** Activity **
Starting at the line below holding "Given: Click the black" and stopping at the line holding "Task: Open the Members tab", print every line exactly, both ends included, and leave the rest out.

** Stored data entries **
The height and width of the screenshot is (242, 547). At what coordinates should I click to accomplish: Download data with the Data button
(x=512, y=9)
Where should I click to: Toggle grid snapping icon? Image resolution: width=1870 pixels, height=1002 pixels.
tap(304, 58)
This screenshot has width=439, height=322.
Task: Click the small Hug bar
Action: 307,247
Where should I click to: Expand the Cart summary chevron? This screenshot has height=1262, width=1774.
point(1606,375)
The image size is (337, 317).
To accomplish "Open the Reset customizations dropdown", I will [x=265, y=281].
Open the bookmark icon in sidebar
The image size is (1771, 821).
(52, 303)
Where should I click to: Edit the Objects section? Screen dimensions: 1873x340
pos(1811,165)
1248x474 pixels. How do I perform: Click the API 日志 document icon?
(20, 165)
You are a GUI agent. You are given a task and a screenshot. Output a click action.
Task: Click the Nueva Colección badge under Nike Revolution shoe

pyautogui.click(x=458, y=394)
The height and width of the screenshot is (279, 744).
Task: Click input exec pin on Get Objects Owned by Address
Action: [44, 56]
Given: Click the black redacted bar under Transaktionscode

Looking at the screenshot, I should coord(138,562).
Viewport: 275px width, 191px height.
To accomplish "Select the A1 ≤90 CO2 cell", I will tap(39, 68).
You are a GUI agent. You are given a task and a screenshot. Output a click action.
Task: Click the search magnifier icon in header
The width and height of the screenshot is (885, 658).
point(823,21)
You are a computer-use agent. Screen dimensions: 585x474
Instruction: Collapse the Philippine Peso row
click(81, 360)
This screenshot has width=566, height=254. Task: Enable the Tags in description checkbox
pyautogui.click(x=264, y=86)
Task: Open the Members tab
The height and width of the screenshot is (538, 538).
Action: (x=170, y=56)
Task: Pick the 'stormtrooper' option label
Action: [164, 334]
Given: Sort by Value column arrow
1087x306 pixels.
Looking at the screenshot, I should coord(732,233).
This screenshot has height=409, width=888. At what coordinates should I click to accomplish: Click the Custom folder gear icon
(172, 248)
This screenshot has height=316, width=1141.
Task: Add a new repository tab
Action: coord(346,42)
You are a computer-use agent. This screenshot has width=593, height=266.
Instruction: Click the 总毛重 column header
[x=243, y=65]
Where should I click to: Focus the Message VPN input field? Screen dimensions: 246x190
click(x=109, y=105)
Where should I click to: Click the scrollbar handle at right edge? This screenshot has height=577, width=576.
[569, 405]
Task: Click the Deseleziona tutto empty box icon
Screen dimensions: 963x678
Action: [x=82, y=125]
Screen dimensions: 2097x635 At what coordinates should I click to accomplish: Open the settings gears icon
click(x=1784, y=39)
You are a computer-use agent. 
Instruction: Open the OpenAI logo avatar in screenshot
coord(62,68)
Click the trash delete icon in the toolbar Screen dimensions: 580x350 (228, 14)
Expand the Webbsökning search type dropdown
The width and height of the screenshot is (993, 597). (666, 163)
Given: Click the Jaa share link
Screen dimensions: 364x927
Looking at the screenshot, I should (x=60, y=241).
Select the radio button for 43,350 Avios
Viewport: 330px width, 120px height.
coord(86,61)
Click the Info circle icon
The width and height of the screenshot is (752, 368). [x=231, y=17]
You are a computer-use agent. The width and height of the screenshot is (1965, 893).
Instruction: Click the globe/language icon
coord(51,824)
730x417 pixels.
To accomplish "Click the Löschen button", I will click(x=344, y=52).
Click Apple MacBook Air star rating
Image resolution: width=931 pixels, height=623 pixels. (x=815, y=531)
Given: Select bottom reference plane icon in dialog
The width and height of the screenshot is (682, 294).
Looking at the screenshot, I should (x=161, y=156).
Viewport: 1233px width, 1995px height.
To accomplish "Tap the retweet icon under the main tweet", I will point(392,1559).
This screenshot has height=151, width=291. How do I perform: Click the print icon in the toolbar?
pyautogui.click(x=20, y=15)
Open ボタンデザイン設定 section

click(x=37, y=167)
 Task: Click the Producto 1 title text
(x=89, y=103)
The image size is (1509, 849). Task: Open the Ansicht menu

** Worked solution **
Given: Click the black redacted bar under Transaktionscode

Looking at the screenshot, I should coord(138,562).
Viewport: 275px width, 191px height.
To accomplish "Select the A1 ≤90 CO2 cell", I will tap(39, 68).
You are a GUI agent. You are given a task and a screenshot. Output a click action.
Task: Click the search magnifier icon in header
The width and height of the screenshot is (885, 658).
point(823,21)
You are a computer-use agent. Screen dimensions: 585x474
Instruction: Collapse the Philippine Peso row
click(81, 360)
This screenshot has width=566, height=254. Task: Enable the Tags in description checkbox
pyautogui.click(x=264, y=86)
Task: Open the Members tab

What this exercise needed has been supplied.